Die Finanzverwaltung akzeptiert diese Rspr. nur mit Einschränkungen an. Erstens ist nach Auffassung der Finanzverwaltung eine disquotale Gewinnverteilung steuerlich nur anzuerkennen, wenn der zugrundeliegende disquotale Gewinnverteilungsschlüssel im Gesellschaftsvertrag vorgesehen oder eine Öffnungsklausel enthalten ist, wonach der Verteilungsschlüssel alljährlich mit Zustimmung der beeinträchtigten Gesellschafter oder einstimmig abgeändert werden kann. Beruht die disquotale Gewinnverteilung demgegenüber auf einem die Satzung durchbrechenden – jedoch gesellschaftsrechtlich wirksamen – Gewinnverteilungsbeschluss, verweigert die Finanzverwaltung wohl die steuerliche Anerkennung. Ein dieser Auffassung widersprechendes BFH-Urteil wurde von der Finanzverwaltung bisher nicht im BStBl II veröffentlicht. Zweitens soll in Zusammenhang mit disquotalen Gewinnausschüttungen ein steuerlicher Gestaltungsmissbrauch i. S. v. § 42 AO zu prüfen sein, wobei für die disquotole Gewinnverteilung beachtliche wirtschaftlich vernünftige außersteuerliche Gründe nachzuweisen seien. Die strenge Auffassung der Finanzverwaltung hat u. E. keine Grundlage in der Rspr.
Rz. 112a
Werden Gewinne nicht disquotal verteilt, sondern disquotal verwendet, handelt es sich um eine gespaltene Gewinnverwendung. Die Gesellschafter beschließen dabei im Rahmen der Gewinnverwendung, dass nur die Anteile bestimmter Gesellschafter am Gewinn ausgeschüttet werden, während die Anteile anderer Gesellschafter am Gewinn nicht ausgeschüttet, sondern in gesellschafterbezogene Gewinnrücklagen eingestellt werden. Nach dem BFH sind solche gespaltene Gewinnverwendungen bei gesellschaftsrechtlicher Wirksamkeit steuerlich anzuerkennen. Die Einstellung des Gewinns in die gesellschafterbezogene Gewinnrücklage führt beim betroffenen Gesellschafter nicht zum Zufluss von Gewinnanteilen i.

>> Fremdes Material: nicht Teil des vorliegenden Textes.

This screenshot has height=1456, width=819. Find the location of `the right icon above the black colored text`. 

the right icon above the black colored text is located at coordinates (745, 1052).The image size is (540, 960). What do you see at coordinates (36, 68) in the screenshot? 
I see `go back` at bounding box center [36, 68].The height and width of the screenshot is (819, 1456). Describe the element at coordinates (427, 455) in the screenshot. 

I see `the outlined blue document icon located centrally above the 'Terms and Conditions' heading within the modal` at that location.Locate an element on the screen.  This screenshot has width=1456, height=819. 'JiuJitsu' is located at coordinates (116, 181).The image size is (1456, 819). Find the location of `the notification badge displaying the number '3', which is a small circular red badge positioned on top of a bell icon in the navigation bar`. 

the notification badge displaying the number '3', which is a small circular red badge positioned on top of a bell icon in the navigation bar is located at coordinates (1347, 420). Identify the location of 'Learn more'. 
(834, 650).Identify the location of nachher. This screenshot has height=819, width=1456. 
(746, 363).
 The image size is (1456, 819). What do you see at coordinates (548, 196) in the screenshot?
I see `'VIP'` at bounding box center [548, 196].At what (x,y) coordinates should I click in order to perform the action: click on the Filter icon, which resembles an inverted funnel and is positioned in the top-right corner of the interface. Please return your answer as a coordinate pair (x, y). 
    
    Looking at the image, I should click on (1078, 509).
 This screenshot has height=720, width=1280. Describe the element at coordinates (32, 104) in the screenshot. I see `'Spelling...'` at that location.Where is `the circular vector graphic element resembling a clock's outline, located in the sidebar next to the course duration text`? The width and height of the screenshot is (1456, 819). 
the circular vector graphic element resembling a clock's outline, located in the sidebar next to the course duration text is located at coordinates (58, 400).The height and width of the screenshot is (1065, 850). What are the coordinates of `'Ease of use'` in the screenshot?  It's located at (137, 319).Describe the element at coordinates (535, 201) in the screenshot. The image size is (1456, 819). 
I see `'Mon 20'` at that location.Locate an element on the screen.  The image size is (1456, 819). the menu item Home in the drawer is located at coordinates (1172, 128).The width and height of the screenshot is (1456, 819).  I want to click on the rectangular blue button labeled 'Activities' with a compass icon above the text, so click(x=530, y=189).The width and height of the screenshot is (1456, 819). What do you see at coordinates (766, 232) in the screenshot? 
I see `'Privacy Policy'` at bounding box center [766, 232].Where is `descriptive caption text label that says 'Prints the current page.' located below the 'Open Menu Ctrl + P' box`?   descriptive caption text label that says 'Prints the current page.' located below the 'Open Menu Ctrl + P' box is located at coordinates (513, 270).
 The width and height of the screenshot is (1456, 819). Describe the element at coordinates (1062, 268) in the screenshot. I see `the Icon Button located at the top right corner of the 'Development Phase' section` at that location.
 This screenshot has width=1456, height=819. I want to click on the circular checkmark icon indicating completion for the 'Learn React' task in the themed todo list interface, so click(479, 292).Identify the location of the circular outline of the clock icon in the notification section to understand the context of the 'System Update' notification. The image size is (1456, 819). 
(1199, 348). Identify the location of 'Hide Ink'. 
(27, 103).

S. v. §§ 20 Abs. 1 Nr. 1 S. 1, § 11 Abs. 1 S. 1 EStG. Zur Besteuerung kommt es bei diesem Gesellschafter erst bei Ausschüttung der eingestellten Gewinne aus der gesellschafterbezogenen Gewinnrücklage. Diese Grundsätze gelten auch für die Einstellung von Gewinnen in die gesellschafterbezogene Rücklage beherrschender Gesellschafter.
Rz. 113
Das Schütt-Aus-Hol-Zurück-Verfahren bezeichnet eine Gewinnausschüttung einer Gesellschaft an ihre Gesellschafter, bei der für die Gesellschafter die Verpflichtung besteht, die ausgeschütteten Gewinne an die Gesellschaft zurückzuzahlen. Die Gesellschafter haben die ihnen zugeflossenen Gewinne trotz der bestehenden Verpflichtung zur Rückzahlung nach den allgemeinen Regelungen zu versteuern. Die anschließende Rückzahlung an die Gesellschaft stellt eine Einlage dar, die die Anschaffungskosten der infrage stehenden Kapitalbeteiligung erhöht.
Rz. 114
Bei genossenschaftlichen Rückvergütungen handelt es sich um die Rückgewähr von Überschüssen, die eine Genossenschaft im Geschäft mit ihren Mitgliedern erwirtschaftet und auf die die Mitglieder einen Anspruch haben. Sofern die Rückvergütungen bei der Genossenschaft nach § 22 KStG als Betriebsausgaben abgezogen werden können, führen sie bei den Mitgliedern zu Einkünften in der Einkunftsart, die dem Geschäftsverkehr mit der Genossenschaft zugrunde liegt. Sind die Voraussetzungen für einen Abzug der Rückvergütungen als Betriebsausgaben bei der Genossenschaft nach § 22 KStG nicht gegeben, haben sie die Mitglieder als verdeckte Gewinnausschüttungen zu versteuern.